Estrada em terra índigena é única rota para escoar safra no nordeste de MT

Em Brasília

  • Rafael Garcia/Folhapress

    21.out.2006 - Área de desmatamento na região do alto Xingu, no eixo da BR-158, no norte de Mato Grosso

    21.out.2006 - Área de desmatamento na região do alto Xingu, no eixo da BR-158, no norte de Mato Grosso

Ignorada pelo governo federal em seus pacotes de concessão rodoviária, a BR-158 é hoje a única rota de escoamento de grãos da região nordeste de Mato Grosso, área de maior crescimento do agronegócio no Estado. Apesar da relevância logística, a estrada aberta há mais de 30 anos ainda está em leito natural, repleta de atoleiros e pontes de ferro apodrecidas. Regularmente, registram-se casos de quedas de caminhões de carga e mortes de motoristas.

Dentro da reserva Marãiwatsédé (que na língua xavante significa mato fechado ou mata perigosa), o trecho da rodovia tem 114 quilômetros de extensão. Os índios obtiveram a declaração de sua terra em 1993, mas a área de 165 mil hectares só foi homologada pela União em 1998, tendo sido completamente invadida por não índios nos anos 1990.

Após anos de brigas judiciais, os xavantes conseguiram retornar à região em 2012. Os não índios tiveram de sair e a cidade que havia ali foi derrubada. O tráfego pela estrada, porém, nunca parou. Atualmente, 7 milhões de toneladas por ano, colhidas em mais de 1,5 milhão de hectares, passam pelas terras dos xavantes.

Em 2014, o governo chegou a analisar a possibilidade de fazer um contorno na estrada, passando por fora da reserva. Mas o traçado bateu em cima de um cemitério indígena e foi abandonado.

O governo de Mato Grosso fez as contas sobre o impacto financeiro de um segundo contorno. A viagem aumentaria em 70 quilômetros. A pavimentação do trecho da reserva, avaliada em R$ 250 milhões, saltaria para R$ 528 milhões. O custo do frete, segundo o governo estadual, cresceria cerca de R$ 170 milhões por ano.
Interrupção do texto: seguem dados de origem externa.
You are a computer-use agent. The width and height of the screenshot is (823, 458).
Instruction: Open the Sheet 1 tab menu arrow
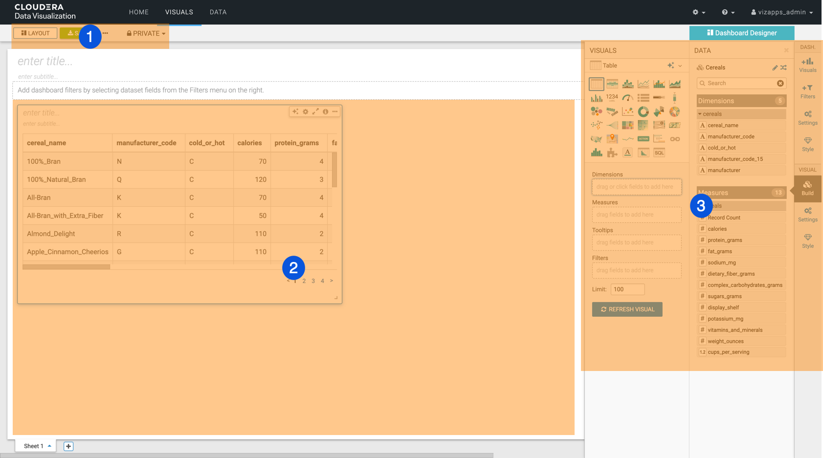point(49,446)
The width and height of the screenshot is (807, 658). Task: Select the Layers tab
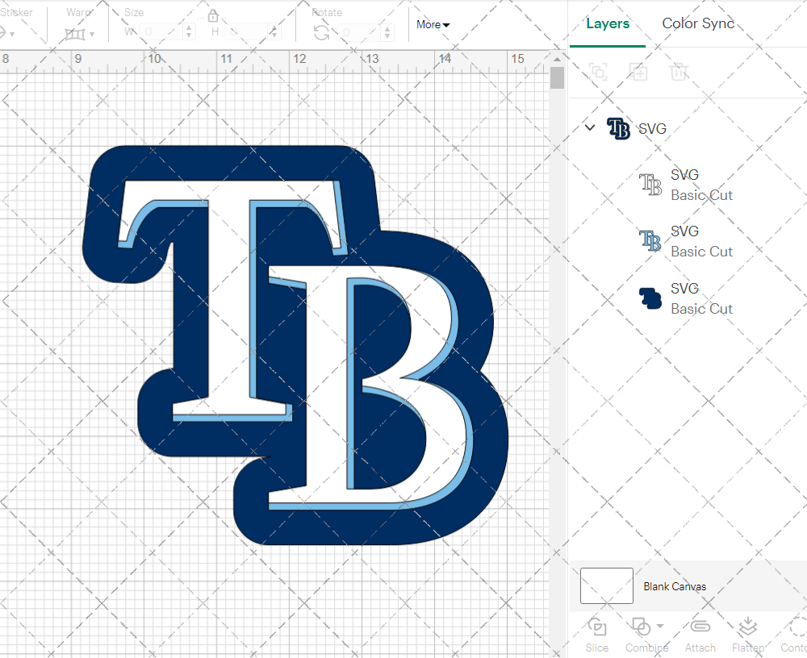(608, 23)
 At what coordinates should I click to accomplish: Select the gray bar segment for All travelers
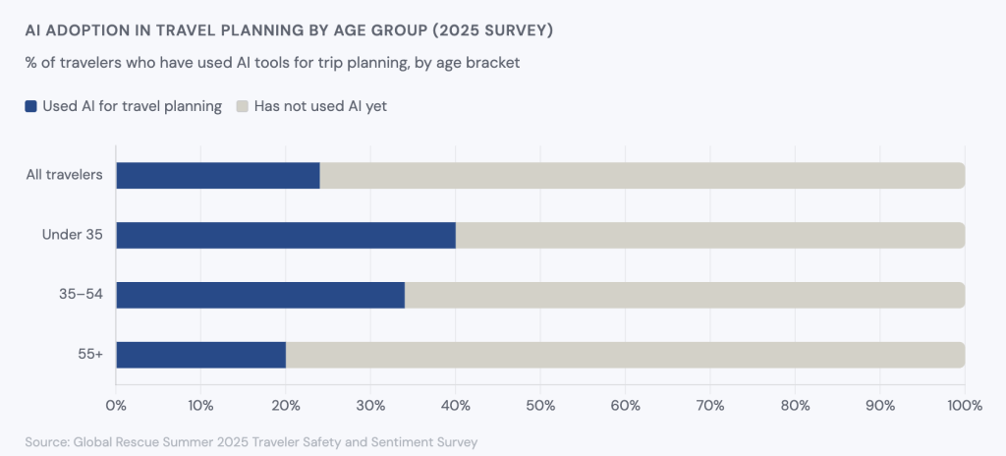click(x=642, y=176)
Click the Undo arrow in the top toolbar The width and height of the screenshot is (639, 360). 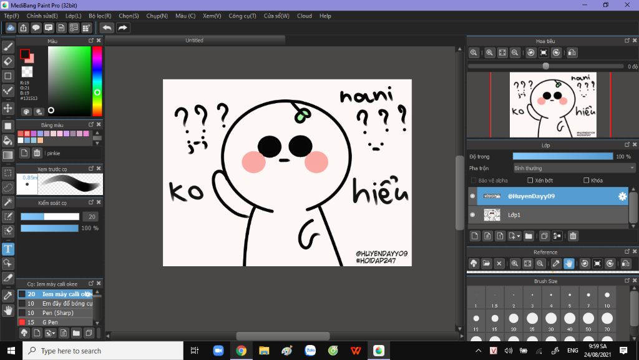[107, 28]
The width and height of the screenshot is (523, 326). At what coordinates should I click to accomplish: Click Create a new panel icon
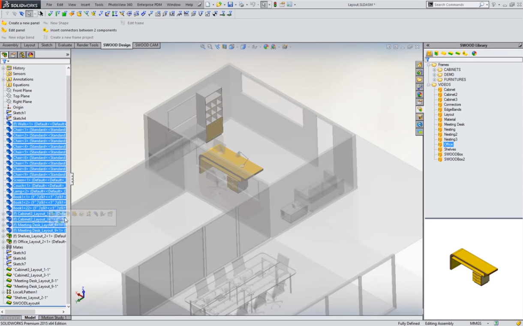point(4,23)
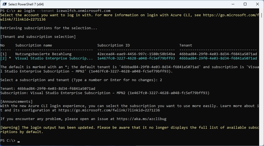Click the Visual Studio Enterprise Subscrip... row name

[54, 58]
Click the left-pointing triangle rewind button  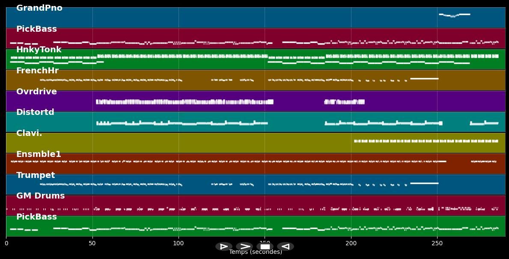pos(286,247)
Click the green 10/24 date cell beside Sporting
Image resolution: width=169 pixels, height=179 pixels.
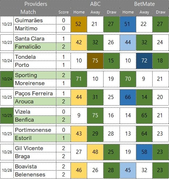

E os gastos anuais com manutenção do trecho seriam R$ 8 milhões maiores que aquele previsto para o traçado que hoje corta a reserva indígena.

"Em dez anos, esses valores chegariam a mais de R$ 2 bilhões. Então, está na hora de sermos pragmáticos e falarmos de desenvolvimento para o índio e o não índio. Desviar a pavimentação é isolar os índios desse desenvolvimento. Sob o pretexto de preservá-los, estamos acabando com eles, ao abandoná-los", diz Carlos Fávaro, vice-governador do Estado e responsável pela pasta de Meio Ambiente.

PEC

O governo do Estado está de olho no andamento da Proposta de Emenda à Constituição (PEC) 215, que altera regras de demarcação de terras, ao retirar essa atribuição do governo, repassando-a para o Congresso Nacional. O Executivo estadual defende um aperfeiçoamento da proposta. O governo da ex-presidente Dilma Rousseff considerava a PEC inconstitucional. O atual ministro do Meio Ambiente, José Sarney Filho, também se manifestou contra a mudança. (André Borges) As informações são do jornal "O Estado de S. Paulo".